Crab and Lobster at Volcano House Hawaii

Review: Volcano House, Hawaii

Come for the views and stay for the food! The Volcano House Restaurant at the Hawaii Volcanoes National Park overlooks the Kilauea caldera and the billowing Halema’uma’u Crater. As you eat, the tall windows that stretch the length of the seating area up on the rim provide you with a view of the active volcano venting steam.

Rarely will you ever see Mother Nature up close and personal like this while safely feasting on exquisitely prepared meals of freshly caught fish, or grass-fed, organic beef, or sashimi.

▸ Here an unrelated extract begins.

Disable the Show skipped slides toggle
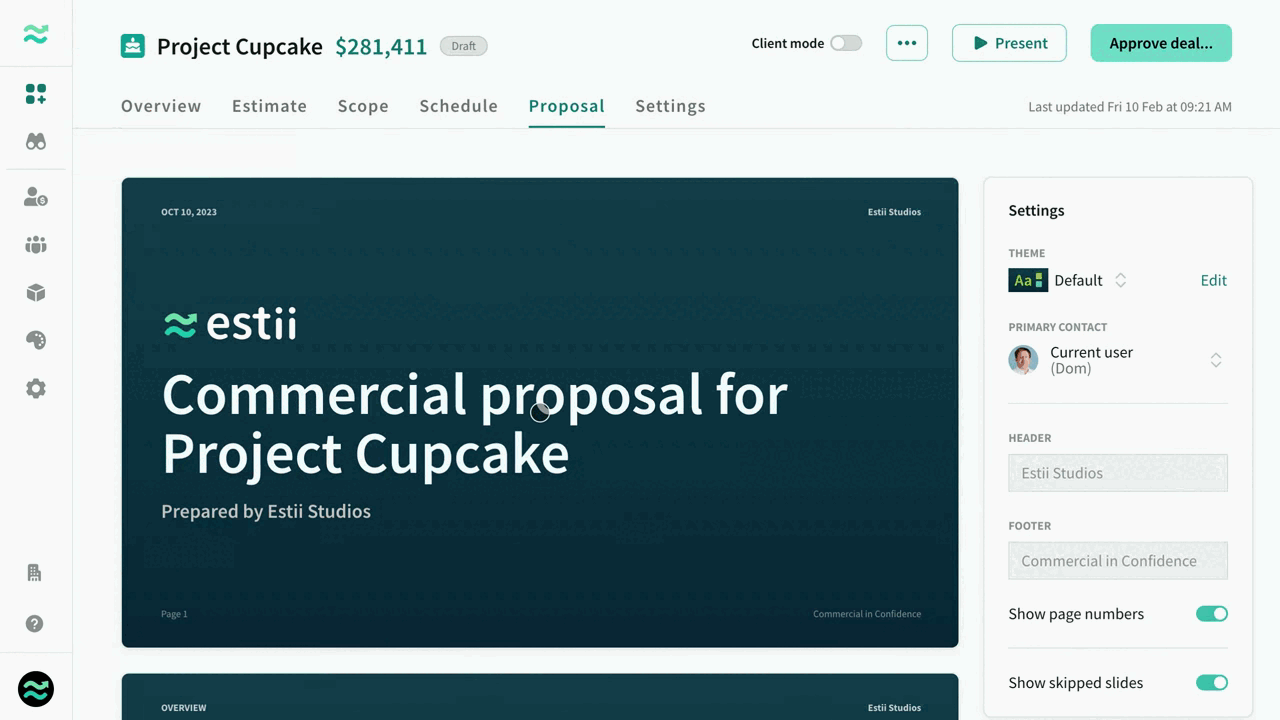tap(1211, 683)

Location: 1 Crater Rim Drive, Hawaii Volcanoes National Park, Island of Hawaii. The website is here

Menu: An extensive selection of Hawaiian foods populate the menus for breakfast, lunch, and dinner. Most food is locally sourced and as fresh as can be. 

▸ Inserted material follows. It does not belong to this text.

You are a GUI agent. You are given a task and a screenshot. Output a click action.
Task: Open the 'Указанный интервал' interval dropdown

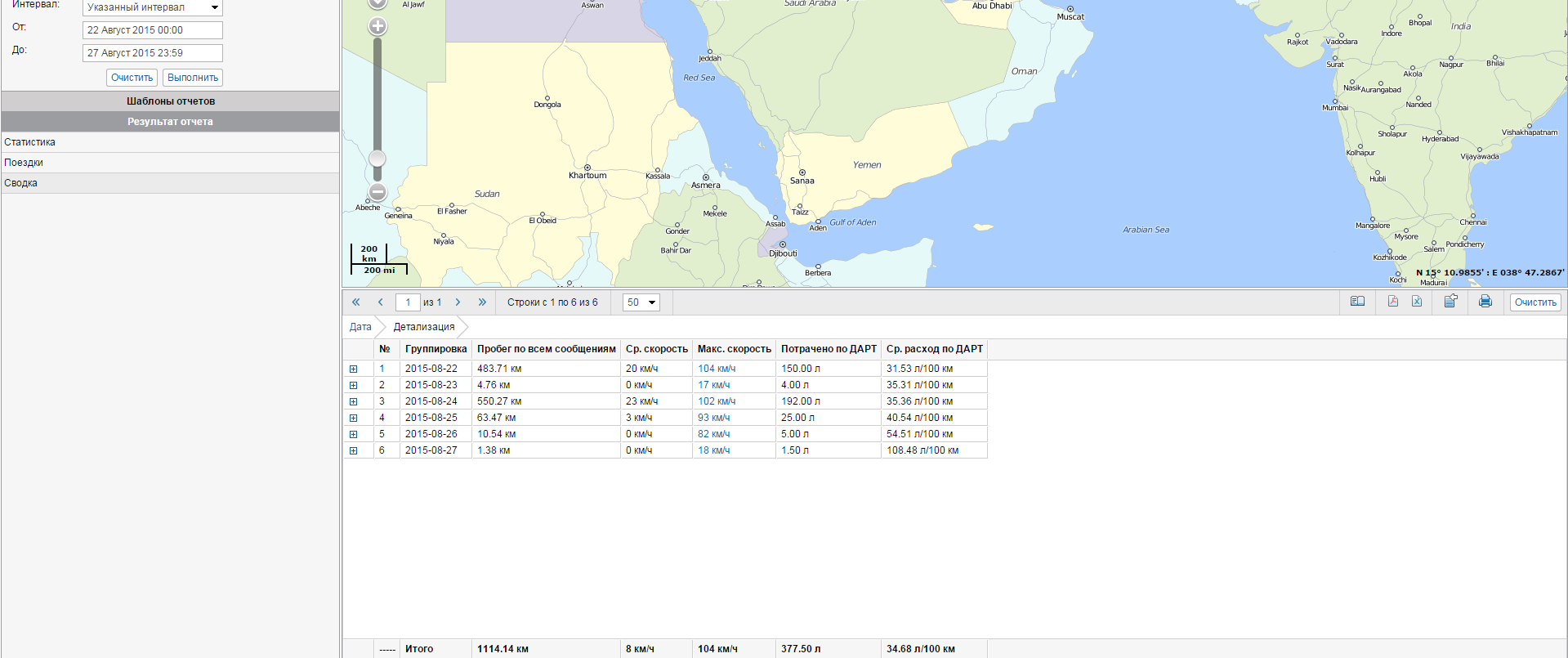pos(153,7)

Breakfast is a buffet with an egg station, meats, and potatoes. Waffles, Granola or Turkey hash extend your choices. The lunch selections offer Pacific-fare themed soups, salads, sandwiches, and plate lunches. The dinner menu is heartier with a full selection of appetizers, soups, salads and entrees of fish, lamb, chicken, and beef.

There is also a Keiki (kids) menu with pasta, pizza, and hot dogs.

Thoughts: Right off of the Hawaii Belt Road (Highway 11), near the entrance to the 505-acre Hawaii Volcanoes National Park, the Volcano House offers lodging, food, and gift shops with jaw-dropping views of the volcano. Depending on the current activity of Kilauea, you may see fire and lava, or only steam. It is a site you won’t forget, regardless of its intensity.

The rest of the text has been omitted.